Romeu Zema, candidato do Novo à Presidência da República, declarou nesta quinta-feira, 13, que utilizará operações de Garantia da Lei e da Ordem (GLO) para enfrentar o crime organizado. Segundo o candidato, a ação federal ocorrerá em conjunto com os governadores, não de forma unilateral.
Em coletiva de imprensa, Zema respondeu sobre como manter a autonomia dos Estados frente às previsões de intervenções federais em seu plano de governo. Ele afirmou que as propostas são conciliáveis e defendeu uma atuação integrada entre União, Estados e municípios.
O presidenciável disse que a União e o Estado se complementam na segurança pública, e que nenhuma determinação virá apenas do governo federal. Zema citou ações recentes no Rio de Janeiro como exemplo da viabilidade dessa cooperação.
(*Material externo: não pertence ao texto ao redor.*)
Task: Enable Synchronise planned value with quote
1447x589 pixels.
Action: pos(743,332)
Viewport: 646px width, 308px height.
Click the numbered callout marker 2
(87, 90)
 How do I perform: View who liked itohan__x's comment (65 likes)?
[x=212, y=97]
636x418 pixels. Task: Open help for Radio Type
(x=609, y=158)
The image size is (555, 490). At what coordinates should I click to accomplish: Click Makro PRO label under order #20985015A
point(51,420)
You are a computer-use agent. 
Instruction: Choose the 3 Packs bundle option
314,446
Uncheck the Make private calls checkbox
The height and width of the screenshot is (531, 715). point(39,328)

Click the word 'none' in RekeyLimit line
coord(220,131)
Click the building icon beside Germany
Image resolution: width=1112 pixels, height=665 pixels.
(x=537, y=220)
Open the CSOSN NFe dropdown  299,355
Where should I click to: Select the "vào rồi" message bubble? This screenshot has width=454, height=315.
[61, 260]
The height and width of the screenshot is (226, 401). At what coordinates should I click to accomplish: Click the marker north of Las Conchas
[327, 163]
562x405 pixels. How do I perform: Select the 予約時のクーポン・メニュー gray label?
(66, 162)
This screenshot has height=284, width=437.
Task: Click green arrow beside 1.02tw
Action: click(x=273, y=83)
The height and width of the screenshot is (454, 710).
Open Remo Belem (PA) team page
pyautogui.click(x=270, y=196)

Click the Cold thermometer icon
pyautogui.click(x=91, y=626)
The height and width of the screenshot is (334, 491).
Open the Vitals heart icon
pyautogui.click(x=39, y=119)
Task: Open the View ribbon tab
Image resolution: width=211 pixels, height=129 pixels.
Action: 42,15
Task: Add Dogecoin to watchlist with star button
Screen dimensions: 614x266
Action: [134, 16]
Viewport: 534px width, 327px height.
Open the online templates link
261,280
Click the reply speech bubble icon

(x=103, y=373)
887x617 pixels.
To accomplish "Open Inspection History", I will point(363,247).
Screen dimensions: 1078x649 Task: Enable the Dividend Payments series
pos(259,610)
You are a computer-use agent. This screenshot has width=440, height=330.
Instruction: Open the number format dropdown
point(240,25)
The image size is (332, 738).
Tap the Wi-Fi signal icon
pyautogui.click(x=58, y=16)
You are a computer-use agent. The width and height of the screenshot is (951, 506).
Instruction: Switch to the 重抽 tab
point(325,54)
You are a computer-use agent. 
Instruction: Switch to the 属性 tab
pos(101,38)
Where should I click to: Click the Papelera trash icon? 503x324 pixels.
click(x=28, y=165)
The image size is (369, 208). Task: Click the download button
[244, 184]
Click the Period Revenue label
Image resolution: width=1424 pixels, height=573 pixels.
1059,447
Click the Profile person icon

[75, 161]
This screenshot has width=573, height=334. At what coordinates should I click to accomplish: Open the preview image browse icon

A participação das administrações municipais também pode aumentar a eficácia contra facções.
O plano de governo, batizado de “Plano Implacável”, prevê o emprego das Forças Armadas e órgãos federais para retomar territórios dominados por facções. Zema também defende a classificação de milícias e facções como organizações terroristas. Ele mencionou que uma eventual intervenção no Rio de Janeiro teria duração de dez a vinte anos.